**Record excerpts:**

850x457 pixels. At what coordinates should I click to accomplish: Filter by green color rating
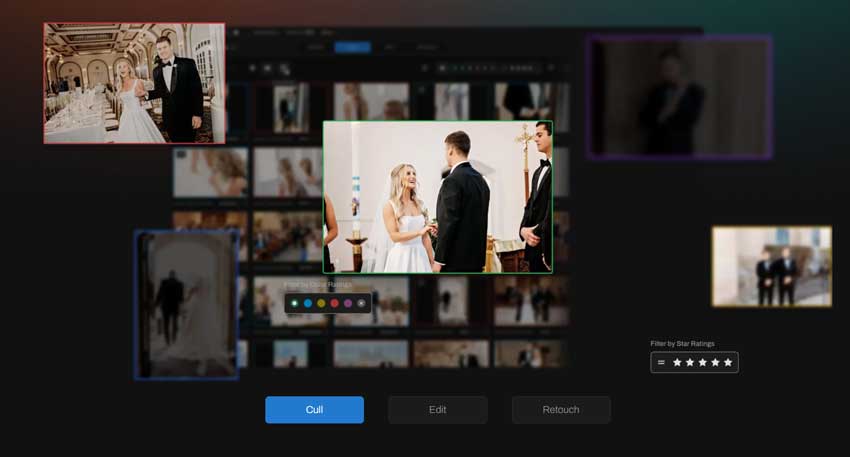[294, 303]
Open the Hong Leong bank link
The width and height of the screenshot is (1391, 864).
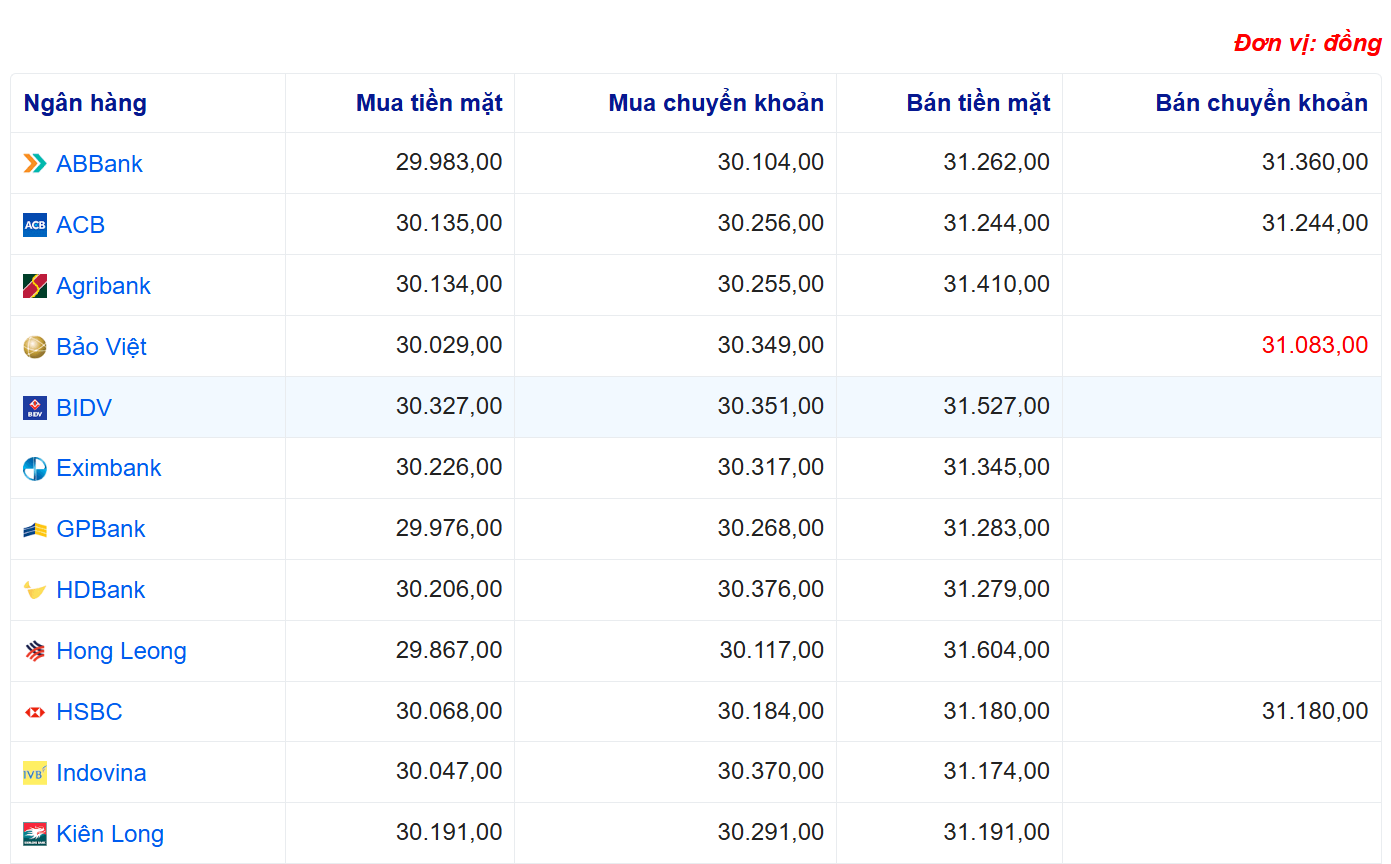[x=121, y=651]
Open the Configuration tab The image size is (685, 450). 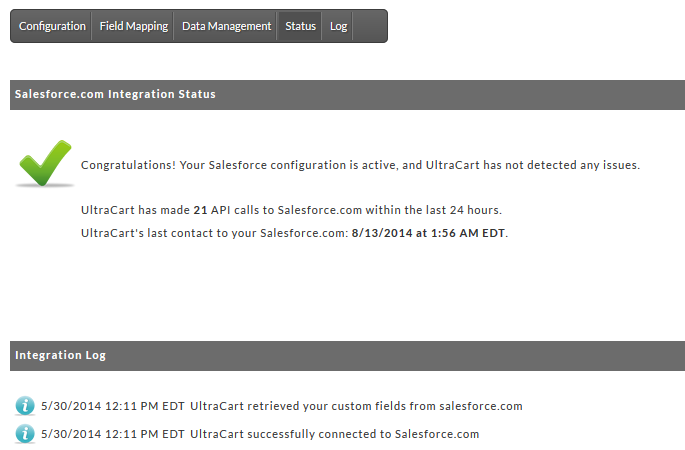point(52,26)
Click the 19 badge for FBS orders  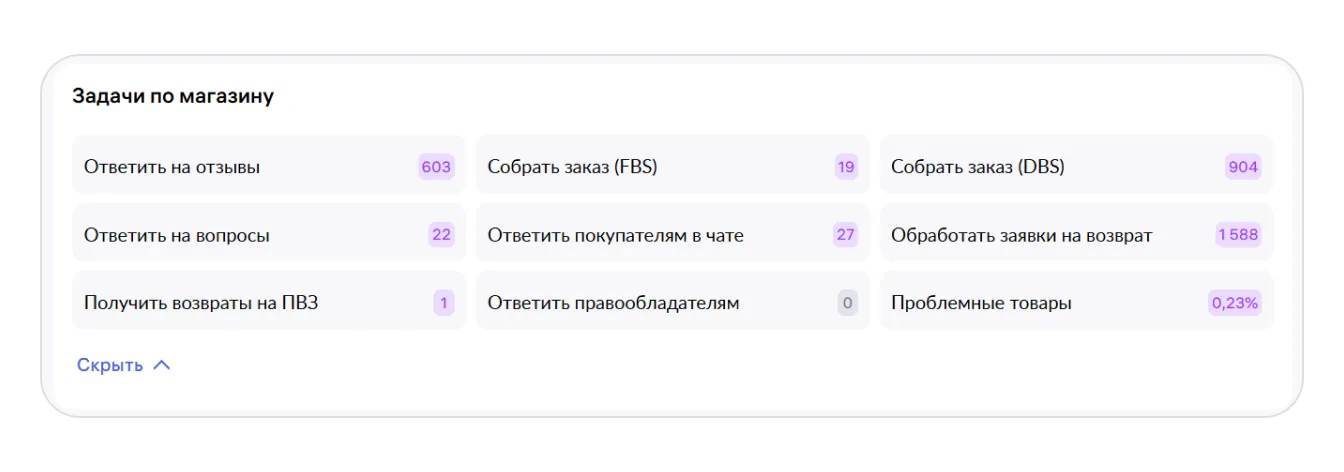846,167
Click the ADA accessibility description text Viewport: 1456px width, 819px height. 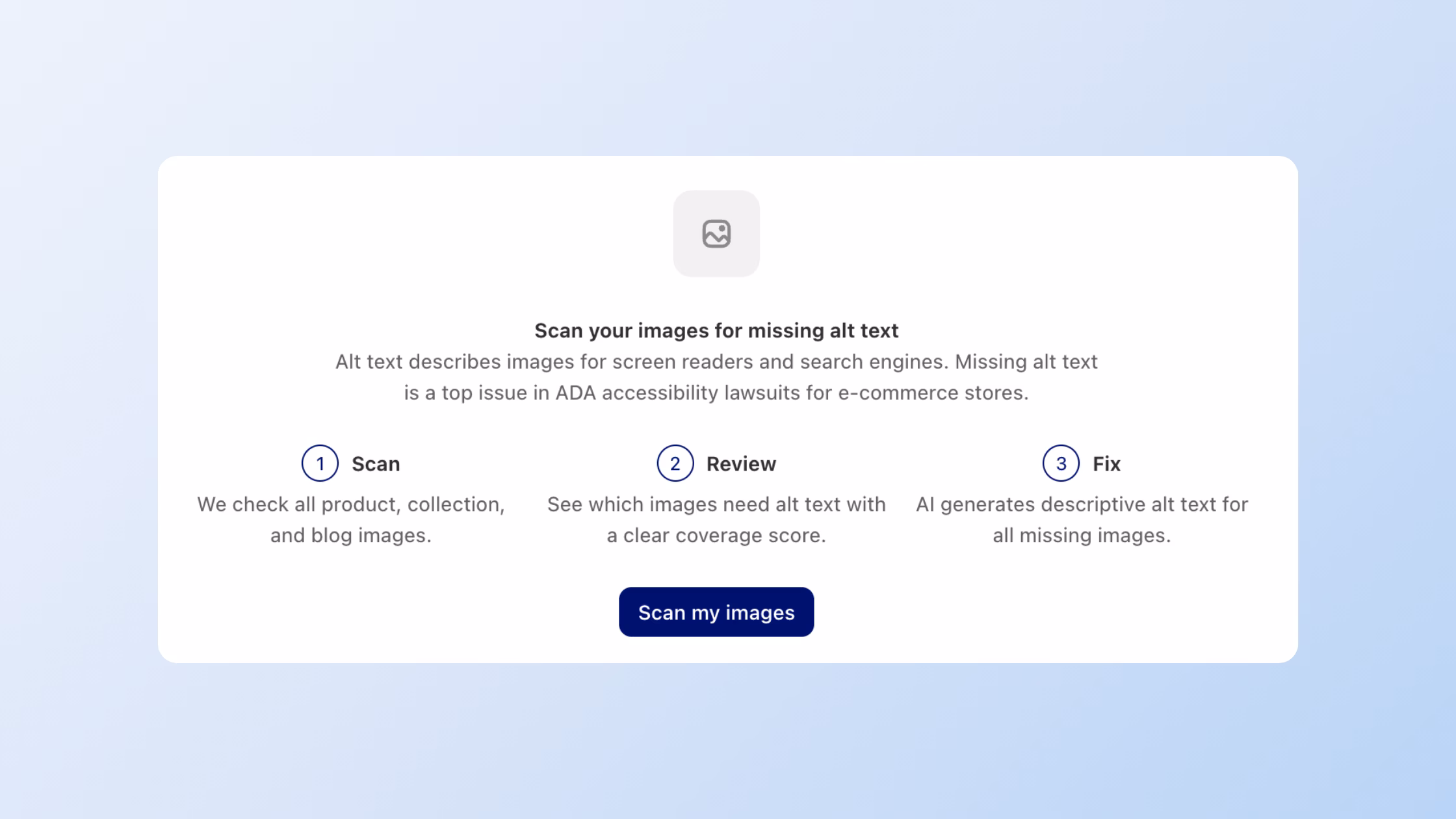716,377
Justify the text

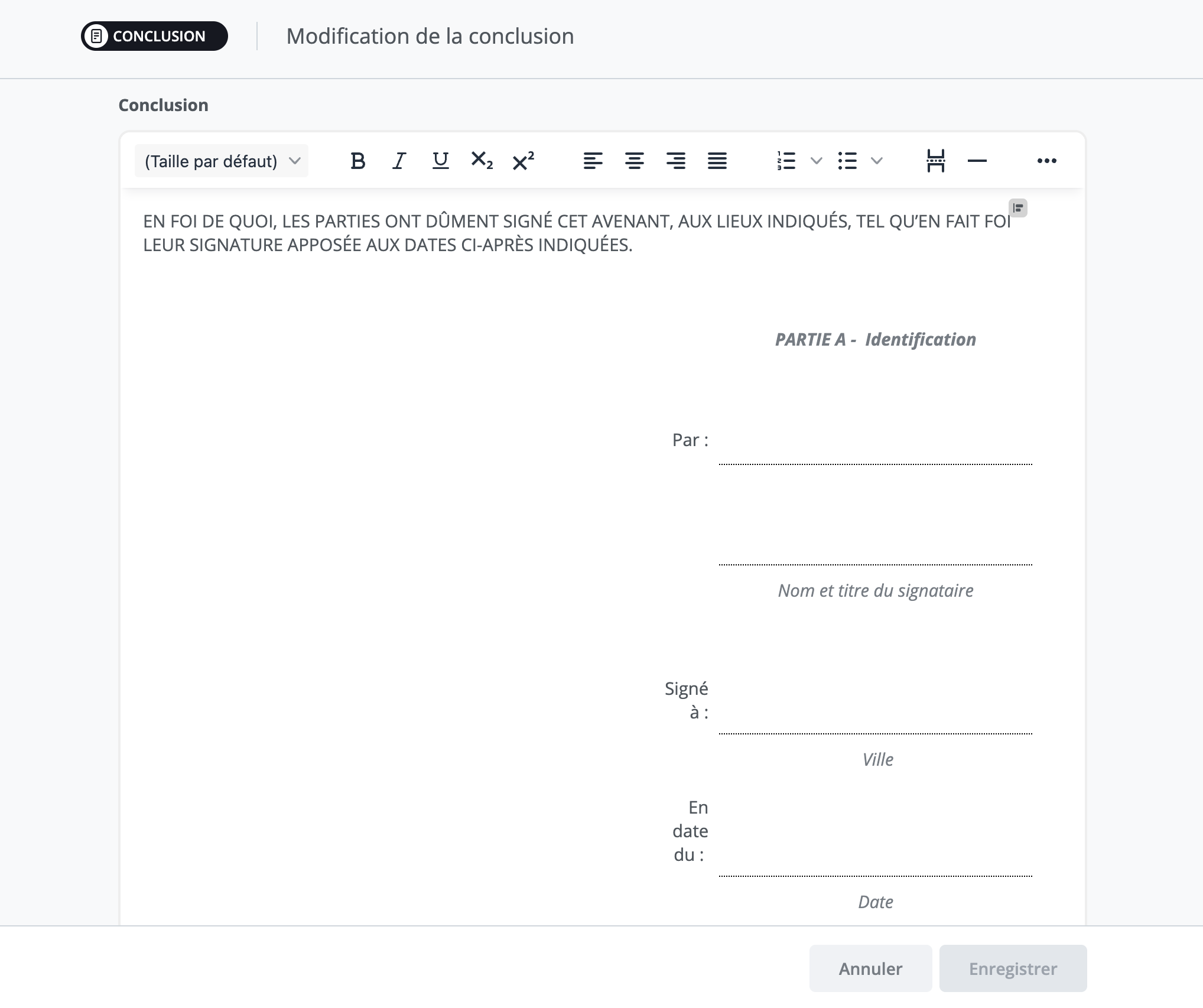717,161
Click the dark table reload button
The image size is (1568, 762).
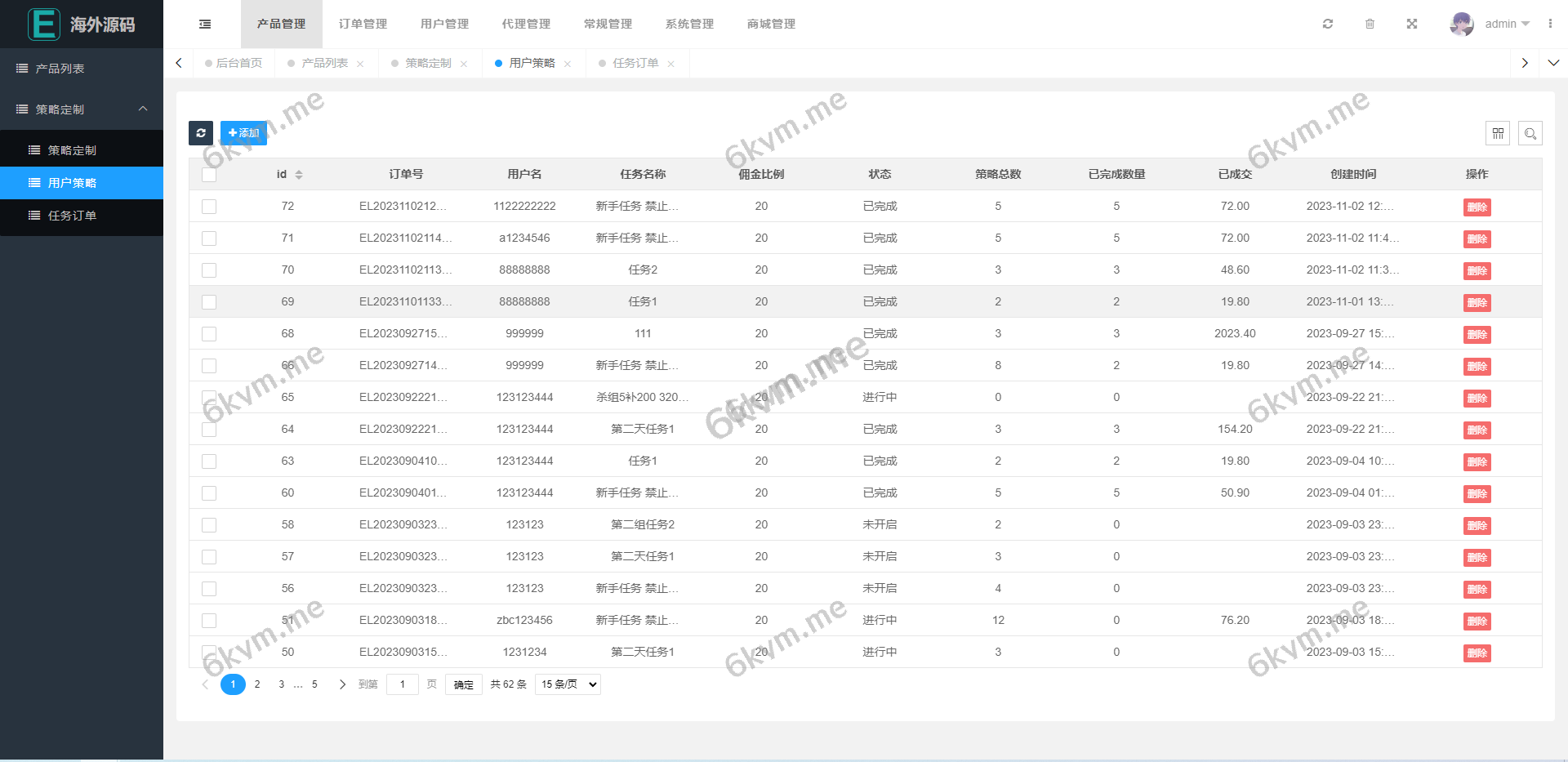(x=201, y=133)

**What the task asks:** Starting with the line that contains "Justify the text", print every line through the end of the data exactly as written; omit all pictures and add nothing else.

**Solution for this task:**
Justify the text

717,161
Click the dark table reload button
The image size is (1568, 762).
(x=201, y=133)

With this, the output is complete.